> Exercise description
Only one span of the listing below should come back. It runs from the line with "This screenshot has height=186, width=483." through the line with "Given: Show more editor actions ellipsis", and each of its lines must be reproduced exactly.

─── Records provided

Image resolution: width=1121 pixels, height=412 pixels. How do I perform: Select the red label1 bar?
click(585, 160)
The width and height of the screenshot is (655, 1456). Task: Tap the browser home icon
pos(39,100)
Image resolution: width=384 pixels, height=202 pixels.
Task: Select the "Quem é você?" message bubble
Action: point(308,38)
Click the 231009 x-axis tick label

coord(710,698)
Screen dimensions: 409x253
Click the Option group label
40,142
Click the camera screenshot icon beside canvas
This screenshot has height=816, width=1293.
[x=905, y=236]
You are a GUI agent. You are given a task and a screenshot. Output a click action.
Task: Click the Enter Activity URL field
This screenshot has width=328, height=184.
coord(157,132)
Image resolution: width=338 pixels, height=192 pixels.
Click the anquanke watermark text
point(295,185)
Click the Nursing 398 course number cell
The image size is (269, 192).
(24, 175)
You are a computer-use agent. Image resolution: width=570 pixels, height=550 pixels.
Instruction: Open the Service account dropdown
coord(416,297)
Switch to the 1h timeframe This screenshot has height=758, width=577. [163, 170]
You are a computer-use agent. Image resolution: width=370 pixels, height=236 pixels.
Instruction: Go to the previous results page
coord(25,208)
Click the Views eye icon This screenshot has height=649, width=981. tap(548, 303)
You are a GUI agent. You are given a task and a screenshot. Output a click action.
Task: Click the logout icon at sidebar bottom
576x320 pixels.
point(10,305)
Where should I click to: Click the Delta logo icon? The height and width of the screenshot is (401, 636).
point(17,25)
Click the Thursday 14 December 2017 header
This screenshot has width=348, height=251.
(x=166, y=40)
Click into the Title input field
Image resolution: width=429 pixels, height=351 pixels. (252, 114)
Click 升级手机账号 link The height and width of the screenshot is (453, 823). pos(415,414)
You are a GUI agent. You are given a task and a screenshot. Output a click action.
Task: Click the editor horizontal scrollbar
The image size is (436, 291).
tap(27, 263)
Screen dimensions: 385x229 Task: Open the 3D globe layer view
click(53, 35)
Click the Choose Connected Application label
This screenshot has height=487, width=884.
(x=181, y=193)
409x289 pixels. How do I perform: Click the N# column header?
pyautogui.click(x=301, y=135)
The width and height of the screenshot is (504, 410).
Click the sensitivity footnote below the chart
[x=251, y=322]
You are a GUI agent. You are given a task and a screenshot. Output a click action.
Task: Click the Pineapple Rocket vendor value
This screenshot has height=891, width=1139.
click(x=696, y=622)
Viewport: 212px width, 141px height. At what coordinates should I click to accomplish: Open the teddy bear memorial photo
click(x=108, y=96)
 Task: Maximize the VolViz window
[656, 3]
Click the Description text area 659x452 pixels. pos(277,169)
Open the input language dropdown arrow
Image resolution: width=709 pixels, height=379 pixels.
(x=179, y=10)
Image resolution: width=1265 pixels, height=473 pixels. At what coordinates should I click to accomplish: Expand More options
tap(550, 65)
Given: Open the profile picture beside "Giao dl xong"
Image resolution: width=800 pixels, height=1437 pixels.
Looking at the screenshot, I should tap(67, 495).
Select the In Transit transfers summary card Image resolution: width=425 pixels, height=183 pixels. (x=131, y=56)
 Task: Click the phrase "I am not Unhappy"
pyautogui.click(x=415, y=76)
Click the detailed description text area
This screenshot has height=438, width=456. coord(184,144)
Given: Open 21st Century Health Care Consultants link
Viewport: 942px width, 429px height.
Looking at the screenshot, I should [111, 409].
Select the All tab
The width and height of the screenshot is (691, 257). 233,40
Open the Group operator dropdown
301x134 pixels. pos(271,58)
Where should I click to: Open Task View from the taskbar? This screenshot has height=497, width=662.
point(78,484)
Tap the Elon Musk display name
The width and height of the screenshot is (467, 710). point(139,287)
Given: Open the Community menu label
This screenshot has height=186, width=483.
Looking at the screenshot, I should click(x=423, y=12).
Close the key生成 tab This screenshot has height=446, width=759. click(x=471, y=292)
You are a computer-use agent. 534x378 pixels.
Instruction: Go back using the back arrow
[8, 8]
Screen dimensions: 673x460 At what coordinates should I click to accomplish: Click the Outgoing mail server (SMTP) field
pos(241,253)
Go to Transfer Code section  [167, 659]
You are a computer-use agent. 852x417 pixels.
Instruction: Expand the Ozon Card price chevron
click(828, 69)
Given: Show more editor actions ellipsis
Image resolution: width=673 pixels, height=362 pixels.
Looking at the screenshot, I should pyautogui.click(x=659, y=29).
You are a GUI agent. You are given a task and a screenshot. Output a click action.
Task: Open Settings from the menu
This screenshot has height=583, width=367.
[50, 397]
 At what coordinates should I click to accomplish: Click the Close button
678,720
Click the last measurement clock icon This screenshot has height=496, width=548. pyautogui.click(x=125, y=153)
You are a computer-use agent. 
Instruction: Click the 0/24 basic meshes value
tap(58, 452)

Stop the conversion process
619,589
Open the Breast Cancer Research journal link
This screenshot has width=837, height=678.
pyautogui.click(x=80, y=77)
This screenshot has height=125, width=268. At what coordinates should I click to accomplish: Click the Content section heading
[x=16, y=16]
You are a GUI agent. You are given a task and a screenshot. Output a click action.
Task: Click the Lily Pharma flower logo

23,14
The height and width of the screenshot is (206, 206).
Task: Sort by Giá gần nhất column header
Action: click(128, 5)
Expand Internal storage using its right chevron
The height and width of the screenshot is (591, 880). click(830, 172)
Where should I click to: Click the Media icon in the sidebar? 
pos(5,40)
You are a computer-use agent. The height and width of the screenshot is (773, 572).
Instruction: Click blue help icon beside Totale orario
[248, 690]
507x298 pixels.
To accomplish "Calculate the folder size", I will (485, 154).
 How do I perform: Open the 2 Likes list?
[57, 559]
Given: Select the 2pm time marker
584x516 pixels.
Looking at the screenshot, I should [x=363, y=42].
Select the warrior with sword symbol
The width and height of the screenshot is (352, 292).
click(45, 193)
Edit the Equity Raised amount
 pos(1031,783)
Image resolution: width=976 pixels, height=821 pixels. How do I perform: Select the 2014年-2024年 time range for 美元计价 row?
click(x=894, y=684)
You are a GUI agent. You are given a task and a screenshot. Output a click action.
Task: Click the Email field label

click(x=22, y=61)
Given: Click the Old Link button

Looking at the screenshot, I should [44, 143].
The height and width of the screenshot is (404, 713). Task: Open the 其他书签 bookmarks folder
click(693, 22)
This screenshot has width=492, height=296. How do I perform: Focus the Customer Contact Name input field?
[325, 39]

──────

> Output for this task
This screenshot has height=186, width=483.
Looking at the screenshot, I should click(x=423, y=12).
Close the key生成 tab This screenshot has height=446, width=759. click(x=471, y=292)
You are a computer-use agent. 534x378 pixels.
Instruction: Go back using the back arrow
[8, 8]
Screen dimensions: 673x460 At what coordinates should I click to accomplish: Click the Outgoing mail server (SMTP) field
pos(241,253)
Go to Transfer Code section  [167, 659]
You are a computer-use agent. 852x417 pixels.
Instruction: Expand the Ozon Card price chevron
click(828, 69)
Given: Show more editor actions ellipsis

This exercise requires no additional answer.